Ni naturelles, ni mortes

La commissaire, Laurence Bertrand Dorléac, refuse d’ailleurs la notion de nature morte (il est dommage que le sous-titre réintroduise de l’ambiguïté) et son exposition multiplie les exemples d’œuvres où les objets ne sont ni morts, ni endormis, au risque (mais est-ce un problème ?) de rendre incertaines les frontières du genre. C’est notre rapport aux choses qu’interrogent les œuvres rassemblées, qui vont des tableaux aux sculptures et aux extraits de films. Une phrase de Victor Hugo affichée au seuil de la première salle avertit : « Car les choses et l’être ont un grand dialogue ».

Je me suis parfois perdue dans un propos complexe, en particulier dans la première salle où voisinent le grave et le burlesque, l’ancien et le contemporain : La Madeleine de la Tour, un extrait de Tarkovski, mais aussi L’Epouvantail de Buster Keaton que reprend Spoerri dans Le Repas hongrois, nature morte faite d’assiettes et de reliefs de repas collés à la verticale. Mais je préfère errer dans le labyrinthe des œuvres commentées selon plusieurs plans, et jouir de la multiplicité des pistes ouvertes que de suivre un parcours uniquement chronologique.
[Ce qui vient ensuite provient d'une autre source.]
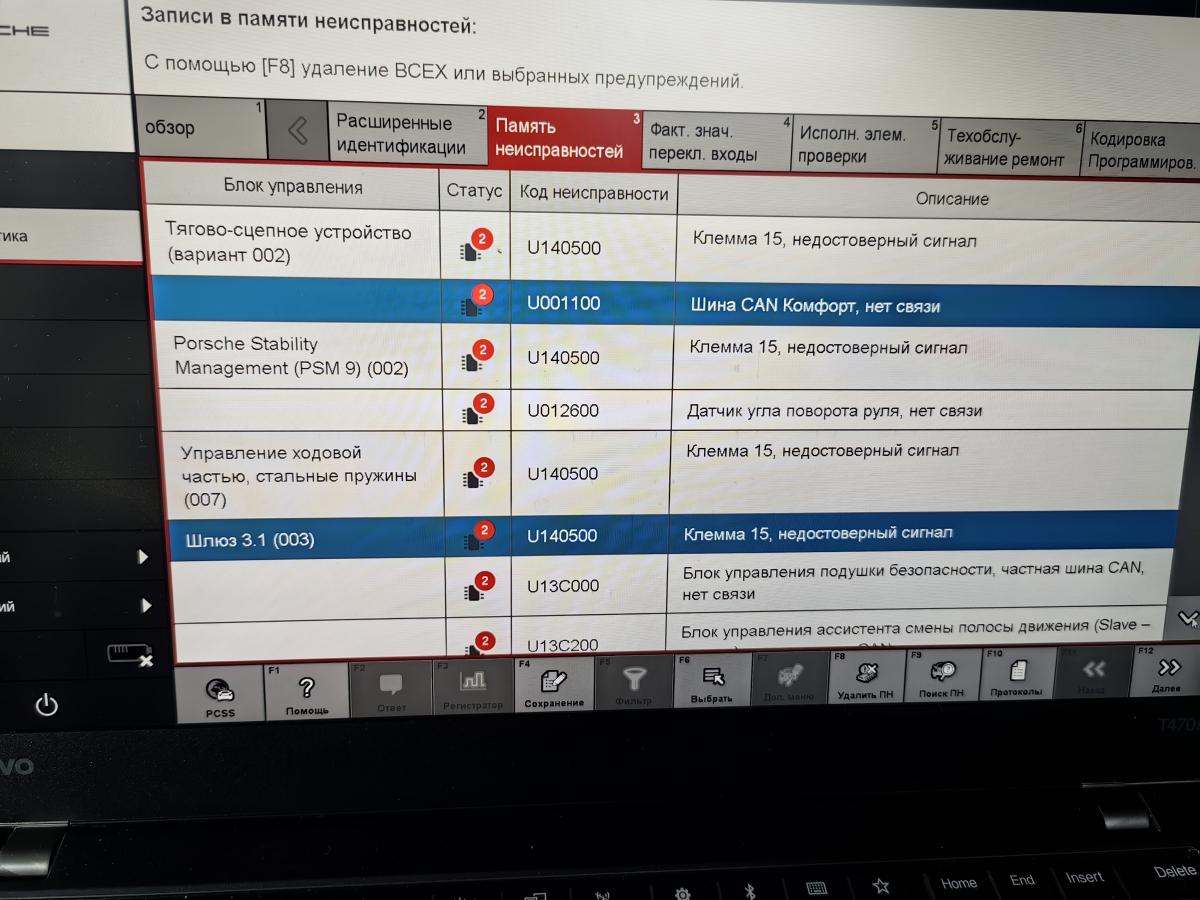Open Помощь help with question mark icon
Image resolution: width=1200 pixels, height=900 pixels.
click(x=306, y=690)

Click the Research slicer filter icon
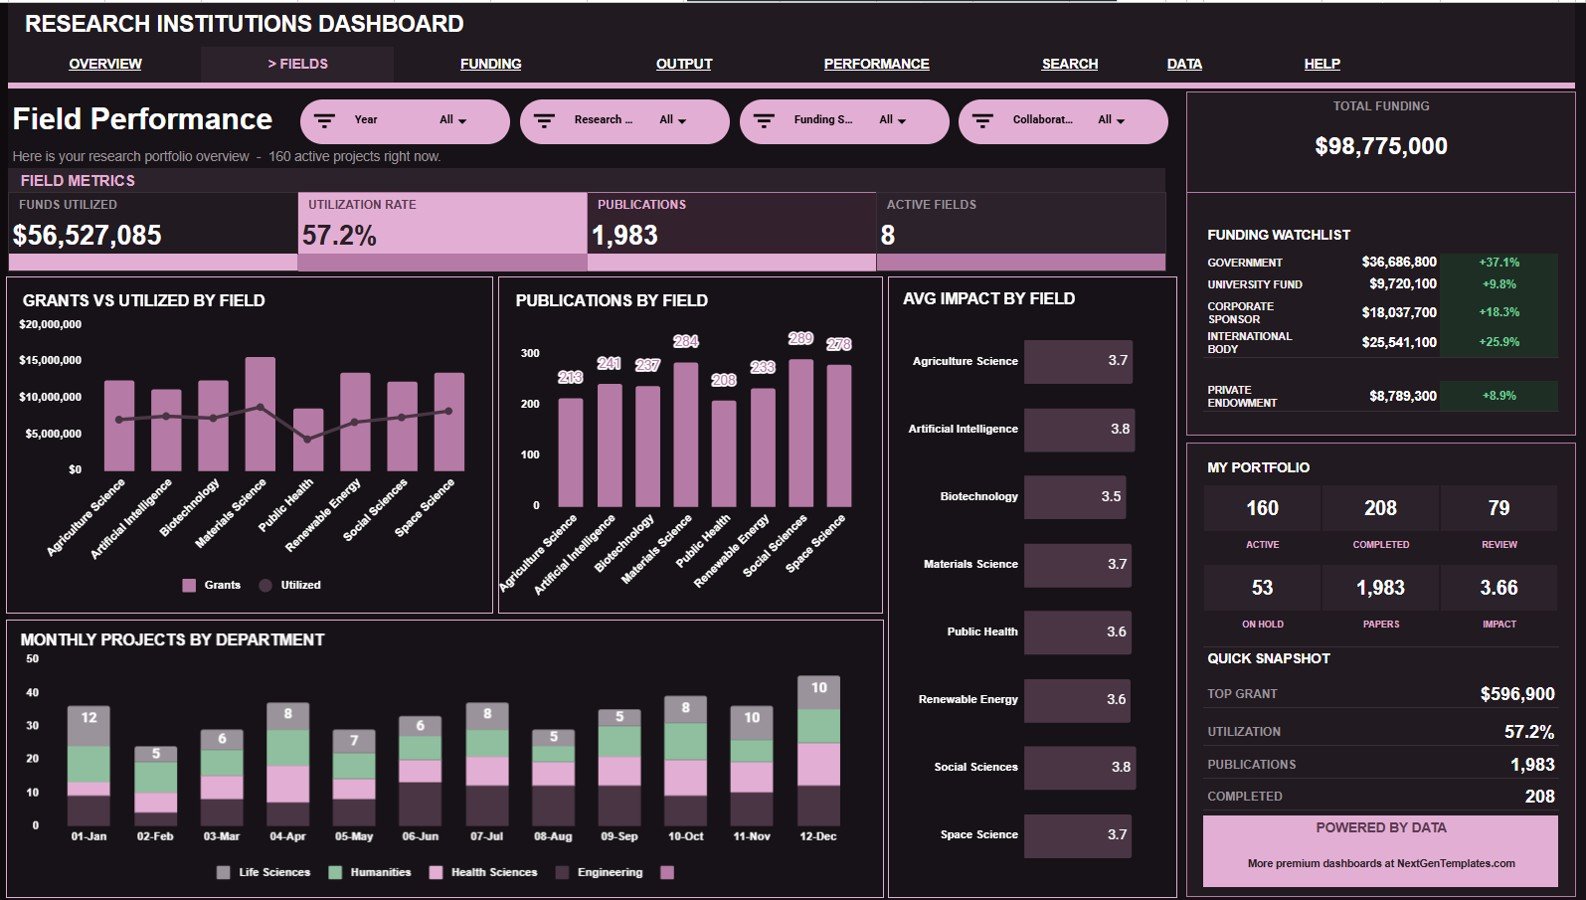544,121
Une histoire en 15 séquences chronologiques et thématiques

La chronologie sert cependant d’axe principal à une réflexion sur l’art occidental (quelques œuvres venues d’autres continents ne sauraient compenser le cantonnement à l’art européen) : on part de l’héritage antique, où l’on observe des thématiques qui se maintiendront comme la tête de mort encadrée par la couronne d’un roi et par la besace d’un mendiant, rappel de la vanité des biens terrestres.
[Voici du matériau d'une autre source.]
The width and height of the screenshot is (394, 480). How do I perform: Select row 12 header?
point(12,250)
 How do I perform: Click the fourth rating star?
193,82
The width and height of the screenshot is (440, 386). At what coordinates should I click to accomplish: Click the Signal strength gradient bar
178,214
Memento Mori (Mosaïque de Pompéi)

Puis vient le Moyen-Age et les objets symboliques de la foi. Ce ne sont pas des objets qui sont peints, mais des choses qui signifient et renvoient obstinément à la lecture chrétienne des œuvres. Les lys et les iris associés à la Vierge sont connus, mais je n’avais pas remarqué les deux oranges que Rogier Van der Weyden (1435-1440) place sur le manteau de la cheminée dans son Annonciation et qui sont, explique le cartel, une allusion au péché originel que rachètera le Christ puisque les oranges se disent pommes de Chine en néerlandais.
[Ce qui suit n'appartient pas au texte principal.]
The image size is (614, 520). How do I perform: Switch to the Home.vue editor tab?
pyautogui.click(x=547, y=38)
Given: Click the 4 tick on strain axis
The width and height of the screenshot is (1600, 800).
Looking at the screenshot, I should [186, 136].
Les pommes de Chine de l’Annonciation de Van der Weyden

Accumulation, prédation

Vient ensuite le triomphe de la consommation avec les étals des marchés, les fleurs, ainsi que les collections amoncelées que présentent les peintres à partir du milieu du 16e siècle. L’abondance excessive est joyeuse, même si elle relègue les hommes aux marges des choses.

Snyders. Nature morte aux légumes 1610 (avec deux silhouettes de laboureurs à l’arrière-plan)
Une scène de genre : le Marché aux poissons de Joachim Beuckelaer 1570  où les marchands prennent eux-mêmes les teintes des tranches de thon. Tout au fond, en grisaille, La pêche miraculeuse.
Anne Vallayer-Coster. Coquillages : l’âge des collections

Mais l’opulence peut inquiéter. Au milieu des tables chargées de victuailles ou de bouquets floraux, Van Aast cache des mouches, libellules, papillons, lucanes et autres lézards qui troublent la sérénité de la scène de leur présence importune. Ils nous renvoient de manière métaphorique à la destinée humaine en suggérant le pourrissement, la putréfaction inéluctables.

Balthasar Van den Aast, Fruits et coquillages (Détail). Avant le pourrissement

Cette section rejoint la critique actuelle de l’hyper-consommation et de l’avidité capitaliste, ce que dit explicitement le titre de la séquence Accumulation, échange, marché, pillage. Le questionnement était aussi celui des contemporains et c’est ce qu’annonçait dès l’entrée La Madeleine à la Veilleuse de Georges de la Tour. La clarté limitée vient frapper le visage de la sainte et sa main qui repose sur un crâne. Les objets posés devant elle sur la table sont rares, deux livres, un fouet, un crucifix. La fragilité de la flamme est un rappel de la fragilité de l’existence humaine.  La Tour peint la pénombre, la solitude et le silence. Est-ce que Madeleine se repent ? Est-ce qu’elle laisse la vie s’écouler lentement dans l’attente de quelque chose qui n’est pas là et qu’elle désire ? C’est ce que suggère la juxtaposition de l’œuvre avec un extrait de Stalker, le film de Tarkovski (un des plaisirs de l’exposition est ce dialogue entre des œuvres d’époques différentes qui vient empêcher les interprétations trop simples).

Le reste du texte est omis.